Dr. Rahul Khare is a Lincoln Park doctor who has launched a pain management clinic to help patients reduce or completely do away with their use of opioids.
According to the Illinois Patch, Dr. Khare says he has worked with thousands to replace their dependency on opioids with marijuana. In addition, his clinic also uses other health and wellness treatments for chronic pain such as counseling, meditation, and yoga.
In 2016 – there were 1,946 opioid overdose deaths in Illinois, according to the Illinois Department of Public Health.
Between 2013 and 2016, a state report shows that prescription opioid overdose deaths quadrupled.
Khare says that for decades, patients who suffered from chronic pain had no alternatives to opioids and their prescription dosages were often pumped up to dangerous levels.
His patients then began asking about using marijuana as an alternative.
“I’ll be honest—I didn’t know much about it,” Khare said. “But I saw how my patients were decreasing the amount of narcotics they were on—decreasing their benzos like Zanox and Ativan—and I thought, ‘there’s something here.’ So I started certifying my patients.”
But Khare pointed out the big elephant in the room: a lot of criticism for the medical community.

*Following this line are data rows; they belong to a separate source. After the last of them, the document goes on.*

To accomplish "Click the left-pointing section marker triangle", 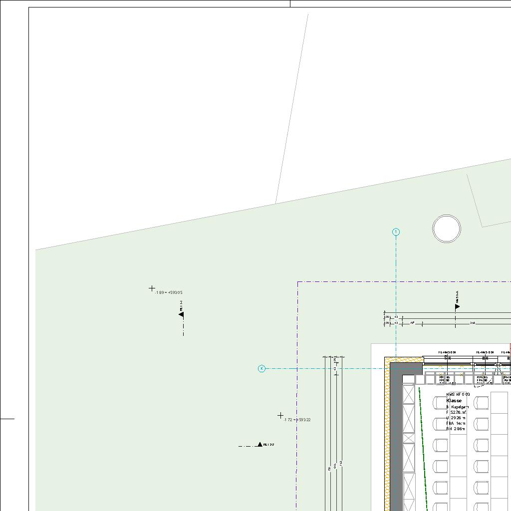I will 181,314.
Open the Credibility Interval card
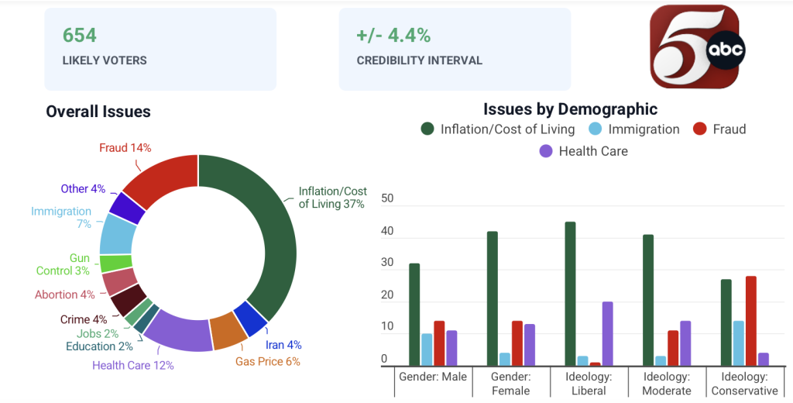 click(455, 49)
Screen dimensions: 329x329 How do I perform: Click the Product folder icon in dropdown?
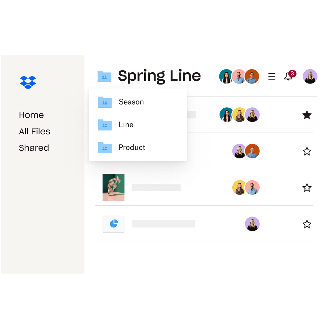(105, 147)
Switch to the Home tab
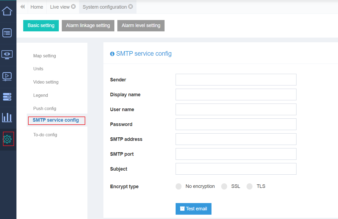The image size is (338, 219). pos(37,7)
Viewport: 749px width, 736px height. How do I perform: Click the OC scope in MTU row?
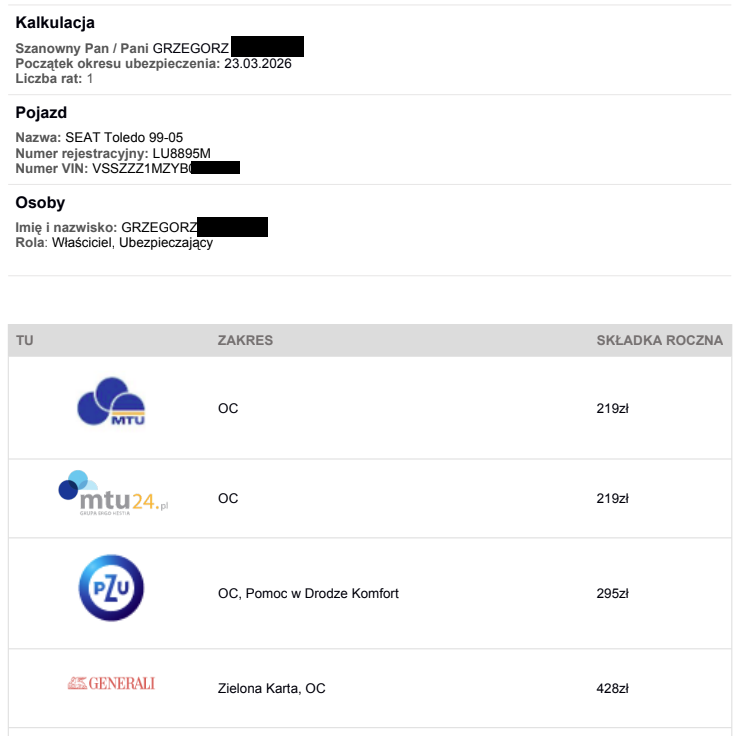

Khare says that many of his colleagues did not feel comfortable recommending marijuana as an alternative to opioids.
“There’s still such a stigma with marijuana,” Khare said. “But why wouldn’t you want to legally help somebody with cancer or permanent pain?”
But Khare said he gets where the stigma comes from.
“We’ve been taught since about three years ago—for our whole lives—that marijuana is illegal, you shouldn’t do it, it’s addicting, and it leads to possible heroin use,” Khare stated. “When you hear that, you’re like ‘I’m never going to give my patients that.'”
But Khare claims that with every marijuana certification, he witnessed patients’ lives drastically improve as they were slowly taken off opioids. Innovative Express Care at 2400 N. Ashland Ave., Khare’s clinic, has certified over 3,000 patients.
“The way marijuana works is so different than opiates—it doesn’t take away the pain, it makes patients not care about the pain. And I ask patients ‘is that a good thing? That doesn’t sound right to me’ and they say ‘no it’s great.'”
He said his patients explain that opiates would lead them to depression, causing them to be too drowsy and miss out on life.
“I have patients who say, ‘now if I have a date with my granddaughter, and I’m in so much pain, I can take four puffs [of marijuana], then go out to dinner with her…whereas I’d normally just take two Norcos and then sit on the couch and fall asleep.’ So now they’re actually getting out and doing things.”
Khare has worked as an emergency physician for over a decade at Northwestern Memorial Hospital and was also an associate professor at Northwestern University. He then founded the Innovative Express Care clinic after researching ways to keep patients out of emergency rooms—saying his patients don’t have to make an appointment to receive high quality, efficient healthcare.
Khare shared that marijuana legalization would hurt his business but said he is for it. Until then, he is working towards it expanding its use, medically.